Overall, the lack of saccade amplitude modification was expected, as no changes of the spatial characteristics of the center of mass of the stimuli were generated during the saccadic size-change phase and, consequently, modification of the perceived size was not dependent on the saccade parameters.

Replication experiment

The combined observation of the saccadic amplitude and the perceived size modifications showed a behavior that was not consistent with the saccadic amplitude parameter. To test whether this inconsistency might have been caused by particular features in the setup, we performed a replication experiment identical to the task used in Bosco et al. (2015). In this experiment, the stimuli were a fixation point presented on the left and a horizontal bar presented on the right of the screen. In the pre- and post-estimation phases, participants were asked to estimate the size of the bar presented by grip aperture; in the adaptation phase, they were required to perform a saccade toward the bar. During the saccade, the bar was shortened or lengthened by removing or adding a segment on the right edge of the bar; thus, bar size was not changed symmetrically but only on the right side. This manipulation allowed us to confirm the results of the previous paper and the effectiveness of our experimental setup.
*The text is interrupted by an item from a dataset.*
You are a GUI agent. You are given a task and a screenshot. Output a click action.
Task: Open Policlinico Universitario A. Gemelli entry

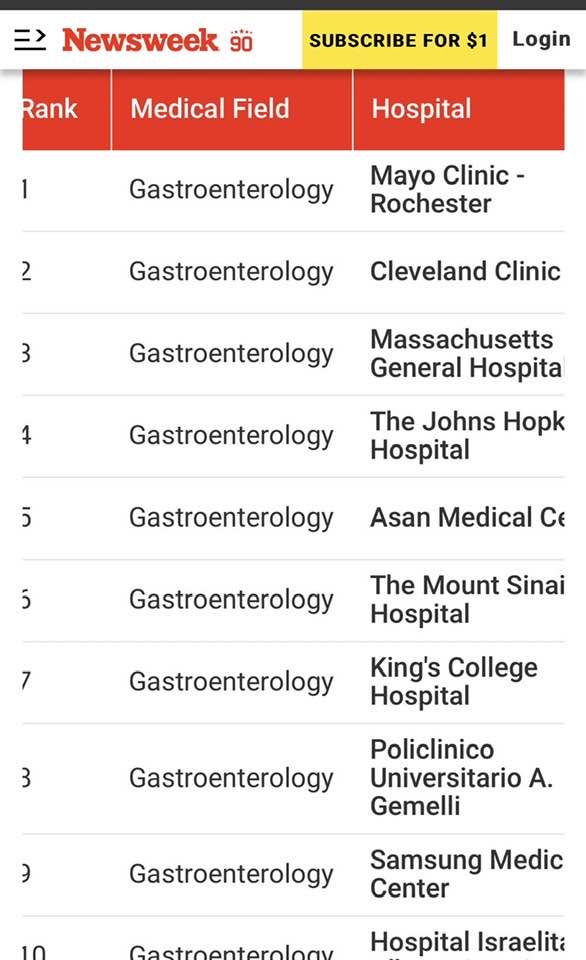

Figure 3A (top) shows individual horizontal saccadic amplitudes relative to baseline trials (white circle) and late adaptation trials (grey circles) with the corresponding bootstrap-estimated CIs (10,000 iterations) measured in the shortening adaptation. Participants 2 and 3 significantly reduced the horizontal saccadic amplitude (CIs not overlapped). Consistent with the saccadic parameter, the same participants showed significant reduction of the grip aperture after the saccadic adaptation phase (Figure 3A, bottom). Participant 1 showed a consistent but not significant effect on saccadic amplitude and grip aperture.

Figure 3.

Figure 3.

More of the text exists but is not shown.